Mas isso não é o bastante. Ela mandou mais um texto, ndignada com a pasmaceira de uma parcela de brasileiros iludida com os tempos atuais, onde se arruma espaço para expor uma "felicidade" e uma "liberdade" incabíveis nesses tempos distópicos.
Ainda que possamos ser alegres, não dá para ter o entusiasmo e o otimismo como muitos estão, de forma exagerada, esbanjando por aí.
Em Niterói, fiquei constrangido quando duas mulheres se cumprimentavam, como se vivessem a felicidade do paraíso, com uma delas dizendo "Aaaamiiiigaaaa!!!", com os braços abertos.
E isso durante o governo Michel Temer.
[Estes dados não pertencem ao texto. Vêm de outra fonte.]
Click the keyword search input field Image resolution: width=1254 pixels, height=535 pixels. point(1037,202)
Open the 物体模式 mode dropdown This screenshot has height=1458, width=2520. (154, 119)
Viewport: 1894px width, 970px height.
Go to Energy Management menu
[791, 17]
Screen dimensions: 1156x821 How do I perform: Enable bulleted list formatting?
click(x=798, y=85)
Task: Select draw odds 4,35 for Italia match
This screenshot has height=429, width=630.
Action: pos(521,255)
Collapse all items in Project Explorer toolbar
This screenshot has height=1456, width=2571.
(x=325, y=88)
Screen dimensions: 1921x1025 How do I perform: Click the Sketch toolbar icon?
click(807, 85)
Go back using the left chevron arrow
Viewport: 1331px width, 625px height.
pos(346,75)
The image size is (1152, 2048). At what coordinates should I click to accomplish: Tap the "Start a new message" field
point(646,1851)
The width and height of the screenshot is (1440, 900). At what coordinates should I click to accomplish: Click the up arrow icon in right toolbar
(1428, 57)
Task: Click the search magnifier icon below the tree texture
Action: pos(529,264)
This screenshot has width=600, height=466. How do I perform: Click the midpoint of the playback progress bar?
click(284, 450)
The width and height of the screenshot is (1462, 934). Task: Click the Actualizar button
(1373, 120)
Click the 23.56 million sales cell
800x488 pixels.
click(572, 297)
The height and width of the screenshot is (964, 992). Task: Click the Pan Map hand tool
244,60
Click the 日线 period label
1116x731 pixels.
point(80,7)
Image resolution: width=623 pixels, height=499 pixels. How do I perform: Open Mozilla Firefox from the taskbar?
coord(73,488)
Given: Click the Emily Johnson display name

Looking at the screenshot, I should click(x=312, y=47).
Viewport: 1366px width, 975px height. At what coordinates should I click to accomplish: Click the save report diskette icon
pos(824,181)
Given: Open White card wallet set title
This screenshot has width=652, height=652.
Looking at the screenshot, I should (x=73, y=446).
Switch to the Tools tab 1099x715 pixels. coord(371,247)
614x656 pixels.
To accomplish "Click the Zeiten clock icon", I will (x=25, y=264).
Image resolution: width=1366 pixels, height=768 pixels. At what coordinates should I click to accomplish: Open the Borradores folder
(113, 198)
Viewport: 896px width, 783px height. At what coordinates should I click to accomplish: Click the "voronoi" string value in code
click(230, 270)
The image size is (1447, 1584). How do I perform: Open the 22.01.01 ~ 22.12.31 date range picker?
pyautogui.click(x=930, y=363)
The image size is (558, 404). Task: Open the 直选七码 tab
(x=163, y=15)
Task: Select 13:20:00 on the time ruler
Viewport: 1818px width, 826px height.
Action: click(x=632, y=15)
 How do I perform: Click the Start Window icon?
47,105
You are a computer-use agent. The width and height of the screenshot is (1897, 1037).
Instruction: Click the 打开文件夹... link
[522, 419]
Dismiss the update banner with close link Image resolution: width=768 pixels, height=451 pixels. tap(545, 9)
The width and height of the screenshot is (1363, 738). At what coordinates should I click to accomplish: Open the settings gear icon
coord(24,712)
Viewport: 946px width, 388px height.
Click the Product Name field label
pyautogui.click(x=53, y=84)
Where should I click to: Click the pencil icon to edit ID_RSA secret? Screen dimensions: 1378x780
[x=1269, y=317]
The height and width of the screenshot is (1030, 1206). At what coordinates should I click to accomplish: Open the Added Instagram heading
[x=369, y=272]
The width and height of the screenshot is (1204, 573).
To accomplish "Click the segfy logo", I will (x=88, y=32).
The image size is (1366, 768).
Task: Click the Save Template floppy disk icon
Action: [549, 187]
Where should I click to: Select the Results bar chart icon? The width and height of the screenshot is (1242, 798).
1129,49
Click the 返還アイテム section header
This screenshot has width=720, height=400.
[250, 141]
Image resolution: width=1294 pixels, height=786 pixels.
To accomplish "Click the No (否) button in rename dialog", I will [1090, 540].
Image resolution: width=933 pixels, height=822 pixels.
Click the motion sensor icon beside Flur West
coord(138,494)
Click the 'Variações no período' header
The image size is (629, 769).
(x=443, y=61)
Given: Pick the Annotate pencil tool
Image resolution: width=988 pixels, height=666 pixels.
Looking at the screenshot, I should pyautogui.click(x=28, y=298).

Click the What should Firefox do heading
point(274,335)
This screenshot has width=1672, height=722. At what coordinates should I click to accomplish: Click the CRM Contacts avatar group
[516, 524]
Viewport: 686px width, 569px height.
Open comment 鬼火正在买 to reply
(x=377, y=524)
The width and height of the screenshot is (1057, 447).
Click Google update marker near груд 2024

Mas no governo Bolsonaro, vemos gente "tomando no cool" com "bumbum tantã" e "pisadinha" ou fazendo poses de lótus, mãos em gesto de prece em fotos na praia, agradecendo o "momento feliz" em que vivem.
Paola Carosella fez uma foto de cansada, para demonstrar a sua exaustão verdadeira, e disparou umas verdades desagradáveis sobre a hipocrisia humana. Um trecho:
"A foto ilustra muito bem como me sinto. Estou exausta. Exausta da hipocrisia, dos sommeliers da vida alheia, dos perfeitos que pregam lições de uma moral que não viram nem passar na esquina. Exausta das magras esqueléticas dando dica de dieta, dos milionários dando dica de poupança, das garotas de 23 anos vendendo cremes antirrugas para mulheres de 50 anos".
Já vi, desde os tempos do Orkut, de pessoas se achando "donas da verdade" porque defendem ideias estabelecidas pelo status quo que não são assim tão legais. Você questiona e, de repente, é alvo de um linchamento virtual violento e até blogue de ofensas pessoais gratuitas é criado.
O Tribunal da Internet é feito por pessoas desordeiras que no entanto se acham sempre com a razão.
Mas como essas pessoas sádicas e violentas representam uma simbologia de ilusão e diversão, tem muita gente boa que não é de humilhar os outros mas que participa desses linchamentos, achando que é brincadeira de gente descontraída.
Gente pegando carona na truculência alheia, dando apoio ao valentão da ocasião, iludida com esse mundo de festa e coletividade que apresentam em suas propagandas fantasiosas.
A realidade é dura e dramática. Mas enquanto tem gente persistindo em se manter numa fantasia ilusória e numa pretensa liberdade de corpos rabiscados e vida desregrada, temos vozes de alerta como a de Paola Carosella, mais preocupada como o Brasil que muitos brasileiros natos.